Speaking to Vanity Fair the same year, Wheatley bemoaned the film’s censorship after DiCaprio blocked his Tumblr page hosting the original cut of Don’s Plum. I’m truly bewildered at any claim of universal appeal. The loss of this film has clearly haunted Wheatley. His marriage fell apart after the Berlin premiere, and he grappled with suicidal thoughts throughout the aughts. It’s also clear that Leonardo DiCaprio continues to abuse the enormous power he hold’s to keep this film from a wider release. But, in allowing Wheatley’s recollection of the film and its creation to go unquestioned, The Curse of Don’s Plum fails to contend with the story that lurks beneath the surface of the film’s failure: secret sex fraternities for the rich and famous have aged horribly. (Unsurprisingly, not a single woman involved was interviewed for this documentary.)

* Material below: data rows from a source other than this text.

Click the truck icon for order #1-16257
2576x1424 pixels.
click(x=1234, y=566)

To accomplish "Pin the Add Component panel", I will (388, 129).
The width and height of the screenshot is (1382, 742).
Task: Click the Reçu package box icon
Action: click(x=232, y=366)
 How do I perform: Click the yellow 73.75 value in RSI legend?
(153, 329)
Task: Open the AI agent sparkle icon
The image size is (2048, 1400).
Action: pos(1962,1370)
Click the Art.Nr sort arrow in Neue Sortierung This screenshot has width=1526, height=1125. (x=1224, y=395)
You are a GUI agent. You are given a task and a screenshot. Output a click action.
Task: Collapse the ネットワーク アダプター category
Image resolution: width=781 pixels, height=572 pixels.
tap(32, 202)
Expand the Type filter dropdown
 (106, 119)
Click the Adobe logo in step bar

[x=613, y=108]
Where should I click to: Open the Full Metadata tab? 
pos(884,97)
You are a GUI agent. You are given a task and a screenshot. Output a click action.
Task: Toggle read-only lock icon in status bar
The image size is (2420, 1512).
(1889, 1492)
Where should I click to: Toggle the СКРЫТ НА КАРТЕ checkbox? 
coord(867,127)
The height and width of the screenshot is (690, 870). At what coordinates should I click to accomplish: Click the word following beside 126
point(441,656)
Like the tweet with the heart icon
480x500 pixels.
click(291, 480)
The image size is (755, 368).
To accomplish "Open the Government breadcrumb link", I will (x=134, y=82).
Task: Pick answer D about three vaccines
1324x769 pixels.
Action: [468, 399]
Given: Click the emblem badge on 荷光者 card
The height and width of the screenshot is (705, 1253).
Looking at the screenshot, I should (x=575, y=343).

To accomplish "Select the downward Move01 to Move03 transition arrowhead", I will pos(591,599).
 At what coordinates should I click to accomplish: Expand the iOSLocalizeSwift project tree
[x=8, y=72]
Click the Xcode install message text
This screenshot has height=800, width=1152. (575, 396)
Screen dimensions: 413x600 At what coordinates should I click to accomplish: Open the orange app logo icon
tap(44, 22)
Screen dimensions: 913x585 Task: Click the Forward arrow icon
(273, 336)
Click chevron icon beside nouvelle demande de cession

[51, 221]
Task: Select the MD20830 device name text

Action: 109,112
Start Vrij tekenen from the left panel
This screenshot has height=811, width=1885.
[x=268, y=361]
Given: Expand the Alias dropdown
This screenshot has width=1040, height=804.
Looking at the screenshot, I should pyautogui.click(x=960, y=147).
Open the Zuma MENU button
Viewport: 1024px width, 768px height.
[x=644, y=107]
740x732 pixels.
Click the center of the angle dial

https://www.vanityfair.com/hollywood/2016/12/leonardo-dicaprio-tobey-maguire-dons-plum

Both Leonardo DiCaprio and Tobey Maguire declined to participate in the making of the docu-series. Perhaps more prominent participation from the film’s other stars could have crafted the explosive exposé the Post teased. Instead, the zombified memory of the now-defunct Pussy Posse is allowed to shamble into the sunset while men make bold declarations of artistic integrity and the “American cultural landscape.” If anything, it certainly adds a new dimension to DiCaprio’s starring role in Tarantino’s Once Upon a Time in Hollywood.

Correction: An earlier version of this piece misattributed Heather McComb and Jenny Lewis’ kiss to Meadow Sistow and Amber Benson. This post has also been updated to reflect that Dale Wheatley finished the script based on an idea by McDonald’s Happy Meal heir Tawd Beckman.